Jika total belanja OPD hasil penggabungan mencapai Rp 1,5–2 triliun, maka efisiensi 5 persen saja sudah menghasilkan Rp 75–100 miliar per tahun. Angka itu berasal dari penghapusan duplikasi program dan kegiatan.
Selain itu, Pemprov NTB juga menilai struktur yang lebih ramping menurunkan biaya koordinasi dan mempercepat pengambilan keputusan.
Dengan struktur lebih sederhana, rapat lintas OPD berkurang, proses birokrasi lebih pendek, keputusan lebih cepat, dan pelaksanaan program lebih tepat sasaran.

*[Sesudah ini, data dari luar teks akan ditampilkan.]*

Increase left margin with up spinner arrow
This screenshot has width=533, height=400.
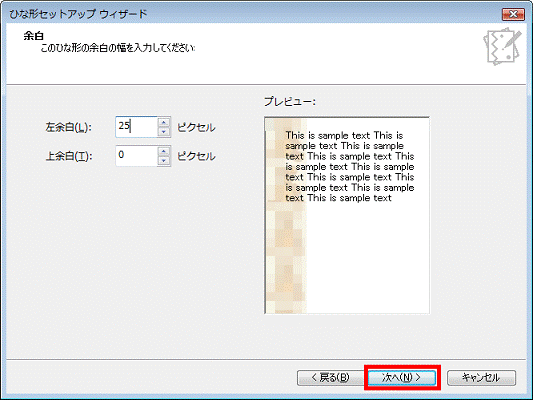[x=164, y=122]
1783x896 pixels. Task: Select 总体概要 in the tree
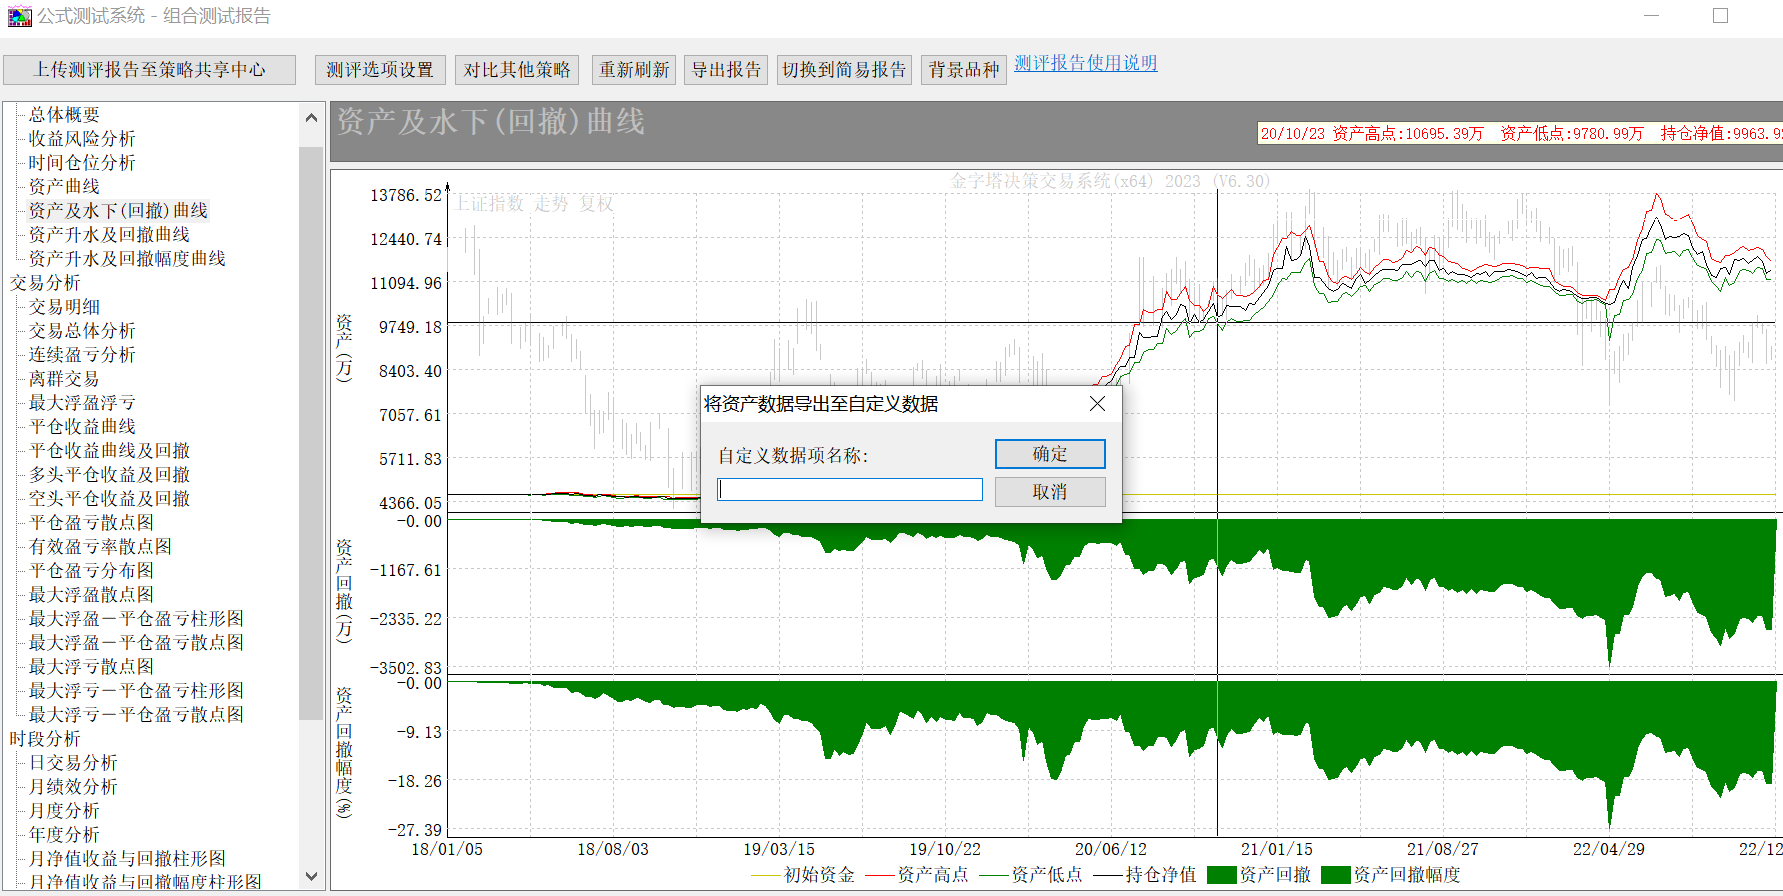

Kendati sulit dihitung langsung dalam rupiah, Pemprov NTB memperkirakan dampak fiskal tidak langsung berada pada kisaran Rp 5–10 miliar per tahun.
Berdasarkan akumulasi berbagai komponen tersebut, Pemprov NTB menyimpulkan estimasi konservatif penghematan per tahun berada pada kisaran Rp 165–Rp 200 miliar.
Rincian rekapitulasi itu meliputi: belanja pegawai dan TPP sebesar Rp 10–15 miliar. Operasional OPD sebesar Rp 60 miliar. Gedung dan sarpras di angka Rp 15 miliar.
Kendaraan dan BBM menyentuh Rp 5–8 miliar. Efisiensi program/tusi sebesar Rp 75–100 miliar, serta efisiensi koordinasi mencapai Rp 5–10 miliar.
“Angka Rp 200 miliar bukan klaim tunggal dari satu pos anggaran, melainkan hasil akumulasi berbagai komponen penghematan akibat perampingan OPD dan penyederhanaan struktur,” tegas Khalik.
Dalam penjelasan itu, Pemprov NTB juga menilai bahwa angka Rp 1,5 miliar yang beredar hanya menghitung selisih belanja pejabat struktural, sehingga dianggap tidak mencerminkan dampak fiskal SOTK secara menyeluruh.
"Angka Rp 1,5 miliar yang beredar hanya menghitung selisih belanja pejabat struktural, sehingga tidak mencerminkan dampak fiskal SOTK secara menyeluruh, sebagaimana yang dihitung bersama Kepala BKAD Pak Nursalim, pungkasnya.